## Activity
Your answer should consist only of the lines below from the one with "This screenshot has height=443, width=967." through the one with "Click the gray gear icon at top right", copied exactly.

## Exercise material
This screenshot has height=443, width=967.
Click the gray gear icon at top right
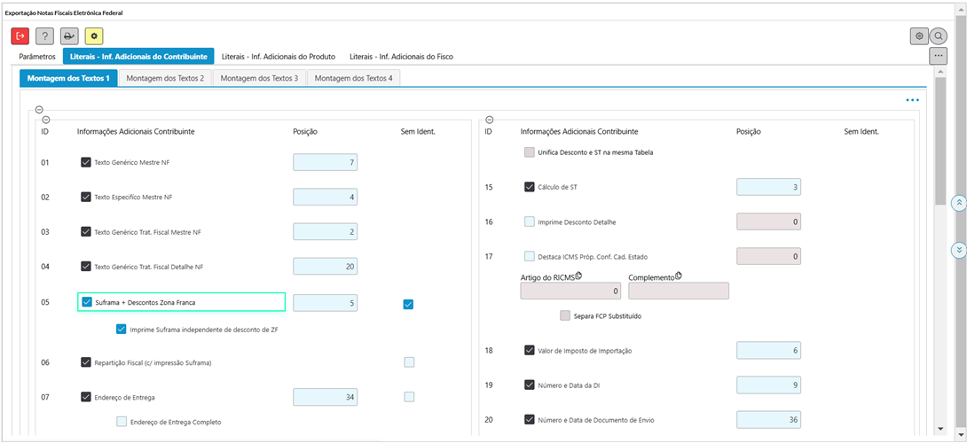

* * *

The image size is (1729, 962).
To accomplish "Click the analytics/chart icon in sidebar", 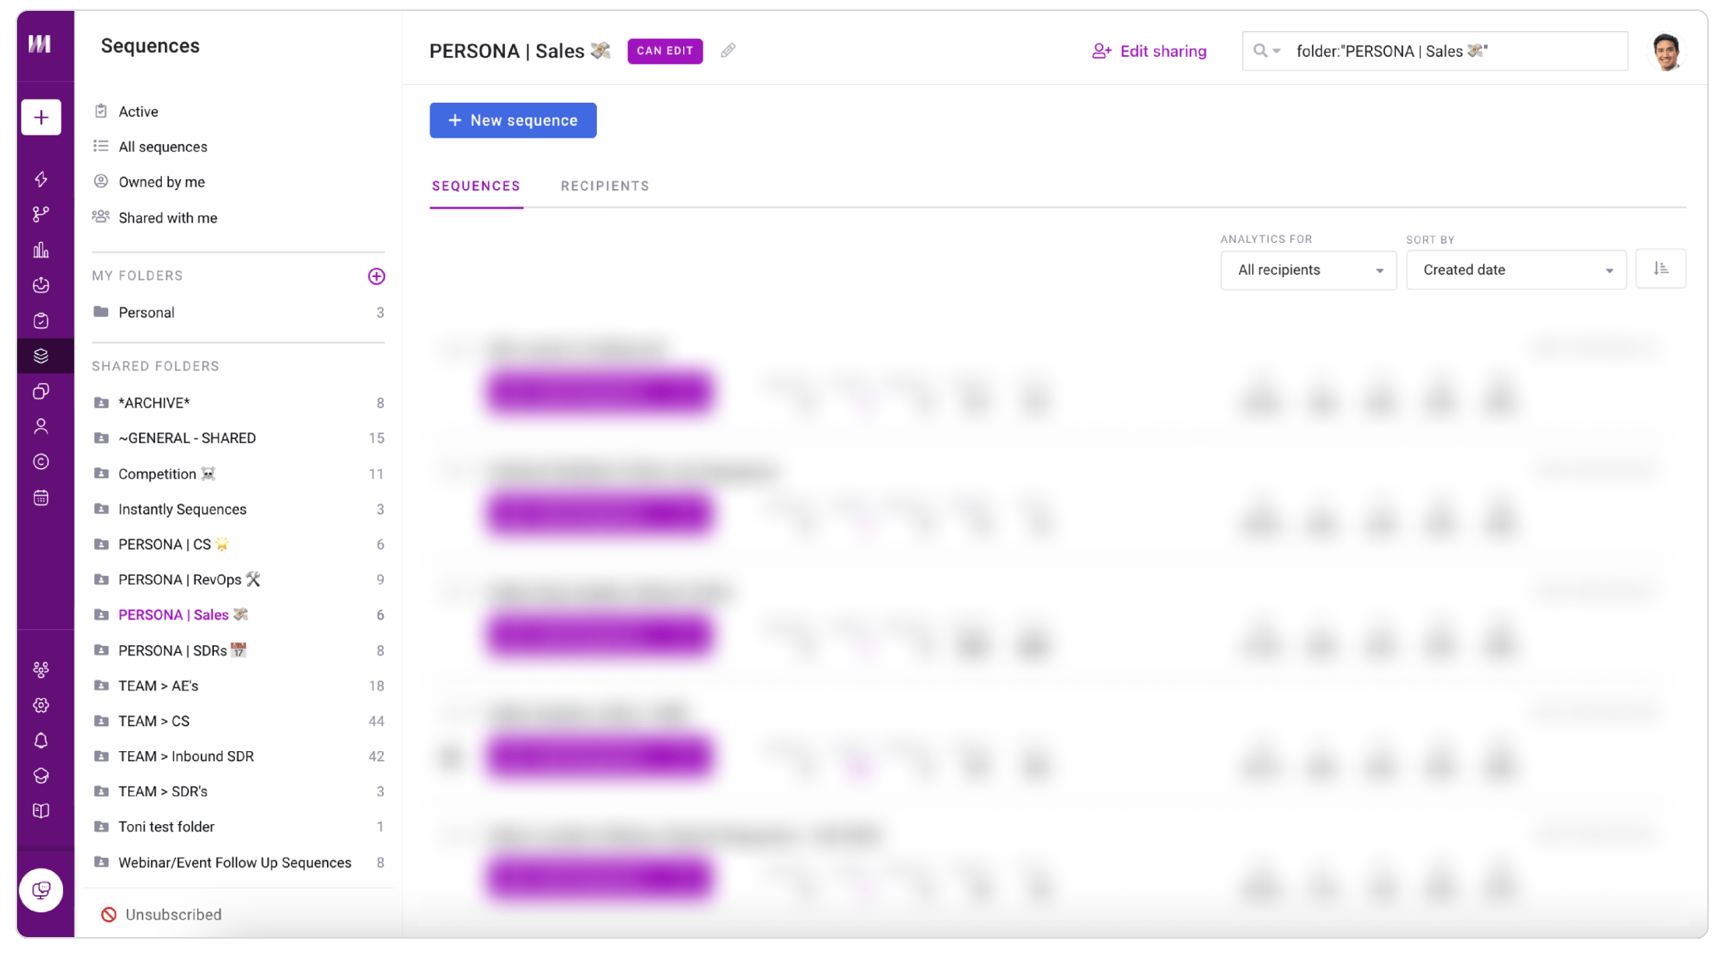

...

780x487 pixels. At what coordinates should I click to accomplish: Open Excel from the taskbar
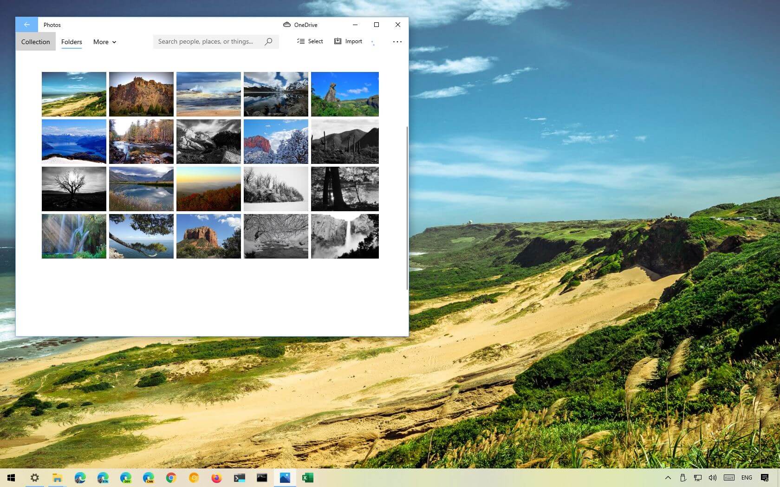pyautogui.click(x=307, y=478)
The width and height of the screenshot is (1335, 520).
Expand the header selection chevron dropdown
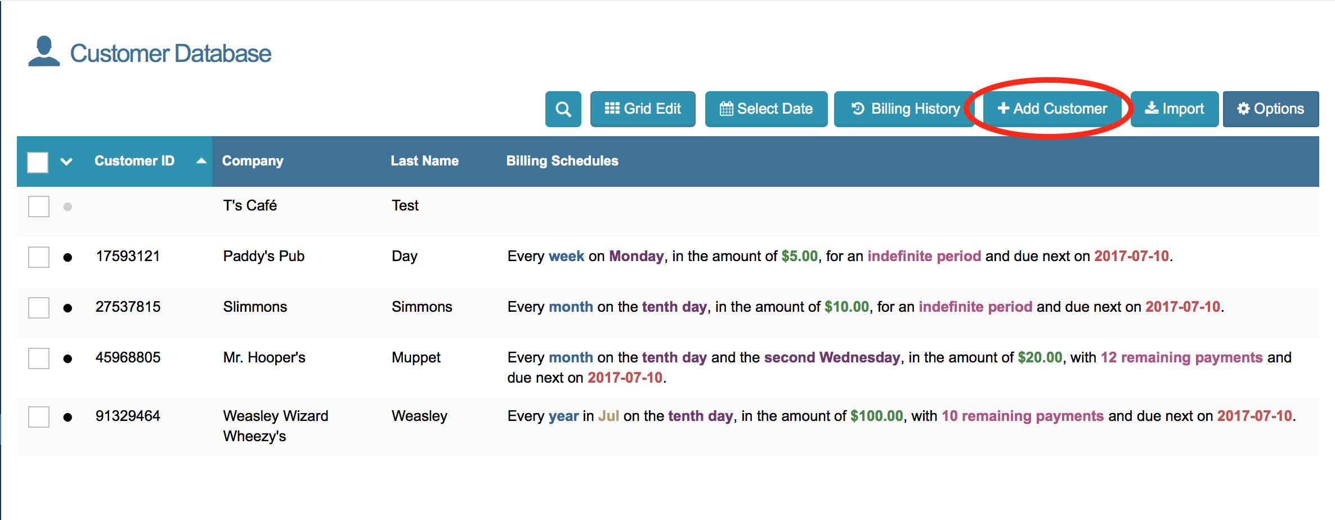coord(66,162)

## Finished task
This screenshot has height=443, width=967.
Click the gray gear icon at top right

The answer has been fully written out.